Notably, an annual assessment by the US Office of the Director of National Intelligence (ODNI) in March 2024 pointed out that Chinese intelligence and propaganda institutions frequently use the app to spread pro-China disinformation and interfere in US elections.
Espionage and Pressure Campaigns
Beyond traditional diplomatic efforts to persuade US policymakers and promote favorable positions on China among legislators, China also uses a combination of economic and political pressures to influence political outcomes. In particular, China weaponizes cyber espionage by a range of individuals and private sector actors against targeted governments, corporations, and individuals. In one recent example, a recent data leak from a private hacking company backed by the Chinese government, iSoon, suggests that the price tags associated with different espionage products include $100,000 for access to software that runs disinformation campaigns and hack accounts on X (formally Twitter), or $278,000 for personal information from social media platforms like Telegram and Facebook.

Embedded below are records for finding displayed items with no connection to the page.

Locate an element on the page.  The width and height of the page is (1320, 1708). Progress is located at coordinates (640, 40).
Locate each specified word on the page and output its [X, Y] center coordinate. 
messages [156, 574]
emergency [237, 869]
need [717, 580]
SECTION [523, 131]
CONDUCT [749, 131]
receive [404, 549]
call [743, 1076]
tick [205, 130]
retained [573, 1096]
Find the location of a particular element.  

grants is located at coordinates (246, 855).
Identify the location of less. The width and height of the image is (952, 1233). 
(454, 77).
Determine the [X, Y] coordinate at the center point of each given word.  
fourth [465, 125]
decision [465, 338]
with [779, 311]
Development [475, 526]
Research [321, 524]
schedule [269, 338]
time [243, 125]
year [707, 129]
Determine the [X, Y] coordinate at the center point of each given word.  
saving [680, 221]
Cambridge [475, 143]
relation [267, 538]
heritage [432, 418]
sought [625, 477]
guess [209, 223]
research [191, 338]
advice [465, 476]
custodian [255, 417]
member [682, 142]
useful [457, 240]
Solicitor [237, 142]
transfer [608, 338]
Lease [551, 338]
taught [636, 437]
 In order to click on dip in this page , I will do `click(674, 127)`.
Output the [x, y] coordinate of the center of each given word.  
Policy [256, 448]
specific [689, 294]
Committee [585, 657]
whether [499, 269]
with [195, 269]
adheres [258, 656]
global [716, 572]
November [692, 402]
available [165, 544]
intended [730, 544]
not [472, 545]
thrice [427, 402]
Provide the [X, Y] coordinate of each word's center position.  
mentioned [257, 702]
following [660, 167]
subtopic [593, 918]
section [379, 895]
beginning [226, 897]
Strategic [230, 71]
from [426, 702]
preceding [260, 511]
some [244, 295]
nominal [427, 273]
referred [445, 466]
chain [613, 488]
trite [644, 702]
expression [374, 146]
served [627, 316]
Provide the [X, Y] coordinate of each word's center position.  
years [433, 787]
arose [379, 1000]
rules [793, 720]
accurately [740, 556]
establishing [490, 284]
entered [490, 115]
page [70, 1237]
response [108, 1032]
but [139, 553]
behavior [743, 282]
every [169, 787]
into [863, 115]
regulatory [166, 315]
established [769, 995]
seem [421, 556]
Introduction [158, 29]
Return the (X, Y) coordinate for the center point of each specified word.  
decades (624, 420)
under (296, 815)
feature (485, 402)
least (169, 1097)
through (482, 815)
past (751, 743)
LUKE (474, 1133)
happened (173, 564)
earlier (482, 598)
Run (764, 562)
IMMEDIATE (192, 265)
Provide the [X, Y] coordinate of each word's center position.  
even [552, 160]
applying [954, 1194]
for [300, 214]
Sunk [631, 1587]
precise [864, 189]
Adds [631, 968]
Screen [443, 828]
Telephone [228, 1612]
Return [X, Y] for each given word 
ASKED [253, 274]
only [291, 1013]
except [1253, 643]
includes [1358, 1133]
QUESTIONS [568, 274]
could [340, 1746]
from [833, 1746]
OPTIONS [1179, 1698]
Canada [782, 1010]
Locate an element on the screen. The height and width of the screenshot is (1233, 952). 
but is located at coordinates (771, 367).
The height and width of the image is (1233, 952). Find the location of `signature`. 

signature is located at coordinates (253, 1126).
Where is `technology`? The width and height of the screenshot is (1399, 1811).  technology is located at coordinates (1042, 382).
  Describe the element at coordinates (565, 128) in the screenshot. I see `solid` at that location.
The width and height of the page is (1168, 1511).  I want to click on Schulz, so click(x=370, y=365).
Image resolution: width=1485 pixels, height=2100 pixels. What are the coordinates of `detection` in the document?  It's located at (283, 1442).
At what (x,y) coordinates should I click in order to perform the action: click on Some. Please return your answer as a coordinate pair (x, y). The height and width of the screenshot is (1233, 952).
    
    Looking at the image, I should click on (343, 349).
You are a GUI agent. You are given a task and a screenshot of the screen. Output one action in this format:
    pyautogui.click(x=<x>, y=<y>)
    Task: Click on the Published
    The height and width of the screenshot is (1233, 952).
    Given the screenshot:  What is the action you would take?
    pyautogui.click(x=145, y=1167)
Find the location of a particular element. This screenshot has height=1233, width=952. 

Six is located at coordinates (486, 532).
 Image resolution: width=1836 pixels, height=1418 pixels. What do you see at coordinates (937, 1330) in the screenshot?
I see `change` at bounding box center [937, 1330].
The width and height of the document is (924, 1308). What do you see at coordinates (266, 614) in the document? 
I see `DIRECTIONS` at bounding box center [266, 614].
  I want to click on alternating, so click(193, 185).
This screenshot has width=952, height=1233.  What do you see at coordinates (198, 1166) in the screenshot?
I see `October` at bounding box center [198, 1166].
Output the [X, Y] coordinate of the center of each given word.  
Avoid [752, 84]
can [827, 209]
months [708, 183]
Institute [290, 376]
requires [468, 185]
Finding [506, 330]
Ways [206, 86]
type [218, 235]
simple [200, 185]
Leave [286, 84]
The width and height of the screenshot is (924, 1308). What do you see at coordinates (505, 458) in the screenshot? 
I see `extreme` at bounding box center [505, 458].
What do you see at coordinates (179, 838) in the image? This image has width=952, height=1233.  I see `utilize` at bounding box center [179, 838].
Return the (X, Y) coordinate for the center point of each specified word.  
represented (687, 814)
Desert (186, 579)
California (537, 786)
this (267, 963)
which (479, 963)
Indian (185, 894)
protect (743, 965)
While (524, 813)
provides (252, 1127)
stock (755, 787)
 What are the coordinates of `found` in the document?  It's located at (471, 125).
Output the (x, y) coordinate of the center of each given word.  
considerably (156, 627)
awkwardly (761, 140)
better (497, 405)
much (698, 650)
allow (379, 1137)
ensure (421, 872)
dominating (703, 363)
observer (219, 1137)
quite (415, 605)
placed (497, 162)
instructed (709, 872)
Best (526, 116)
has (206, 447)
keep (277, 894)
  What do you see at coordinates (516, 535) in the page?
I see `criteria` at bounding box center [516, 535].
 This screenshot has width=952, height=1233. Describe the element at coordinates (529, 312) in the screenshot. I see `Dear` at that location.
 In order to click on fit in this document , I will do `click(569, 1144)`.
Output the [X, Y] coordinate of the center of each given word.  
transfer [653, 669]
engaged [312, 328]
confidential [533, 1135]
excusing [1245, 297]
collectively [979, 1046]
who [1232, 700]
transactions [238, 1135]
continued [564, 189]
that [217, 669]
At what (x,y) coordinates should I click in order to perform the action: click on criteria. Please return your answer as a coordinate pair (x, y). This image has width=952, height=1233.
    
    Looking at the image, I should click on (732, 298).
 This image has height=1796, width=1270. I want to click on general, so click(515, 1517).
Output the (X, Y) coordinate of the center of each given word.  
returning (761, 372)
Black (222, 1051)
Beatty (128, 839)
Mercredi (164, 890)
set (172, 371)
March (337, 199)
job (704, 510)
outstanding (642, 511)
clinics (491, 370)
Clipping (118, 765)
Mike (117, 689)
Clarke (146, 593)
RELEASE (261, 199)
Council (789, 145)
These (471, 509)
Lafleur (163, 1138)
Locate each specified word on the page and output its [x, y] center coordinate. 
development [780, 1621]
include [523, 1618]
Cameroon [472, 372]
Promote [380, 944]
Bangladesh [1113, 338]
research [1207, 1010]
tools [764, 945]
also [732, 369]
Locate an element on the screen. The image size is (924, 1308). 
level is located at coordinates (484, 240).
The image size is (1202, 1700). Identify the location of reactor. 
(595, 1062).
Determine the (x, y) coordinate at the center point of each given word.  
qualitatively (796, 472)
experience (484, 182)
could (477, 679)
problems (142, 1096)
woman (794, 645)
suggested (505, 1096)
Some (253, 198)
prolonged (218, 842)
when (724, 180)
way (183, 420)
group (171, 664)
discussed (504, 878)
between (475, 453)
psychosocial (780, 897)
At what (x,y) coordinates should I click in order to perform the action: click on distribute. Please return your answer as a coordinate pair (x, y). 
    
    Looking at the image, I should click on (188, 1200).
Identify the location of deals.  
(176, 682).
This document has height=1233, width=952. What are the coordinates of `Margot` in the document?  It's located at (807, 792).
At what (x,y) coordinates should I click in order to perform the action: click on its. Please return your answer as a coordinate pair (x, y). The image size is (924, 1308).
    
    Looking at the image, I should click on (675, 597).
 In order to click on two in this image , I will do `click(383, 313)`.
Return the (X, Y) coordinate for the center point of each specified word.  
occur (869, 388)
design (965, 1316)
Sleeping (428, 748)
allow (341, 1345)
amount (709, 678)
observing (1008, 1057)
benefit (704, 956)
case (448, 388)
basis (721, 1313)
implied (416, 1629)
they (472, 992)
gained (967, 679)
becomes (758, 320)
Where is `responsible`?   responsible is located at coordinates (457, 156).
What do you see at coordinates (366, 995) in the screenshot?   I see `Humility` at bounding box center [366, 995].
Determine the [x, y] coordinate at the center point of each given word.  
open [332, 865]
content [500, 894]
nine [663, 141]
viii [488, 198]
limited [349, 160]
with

As Norway’s spy agencies recently announced, Chinese espionage is widespread, innovative, and largely conducted by intermediaries like Chinese companies, organizations, think tanks, and academic institutions. This targeting goes beyond attacks against dissidents of Chinese dissent to include broader attempts to undermine social unrest in the US and to potentially recruit individuals to conduct covert operations within the US government on behalf of the Chinese Communist Party, as evidenced by similar cases in Germany, the UK, and in the New York state government. Using proxies, including influence groups or lobbying organizations, is therefore an increasingly common tactic for Chinese influence operations. This suggests that China’s influence in US elections is therefore less about cyber hacking of voting machines or other explicit actions, but rather more about influencing the electorate through disinformation, relying on surrogates like political aides, or through pressure campaigns against individual politicians.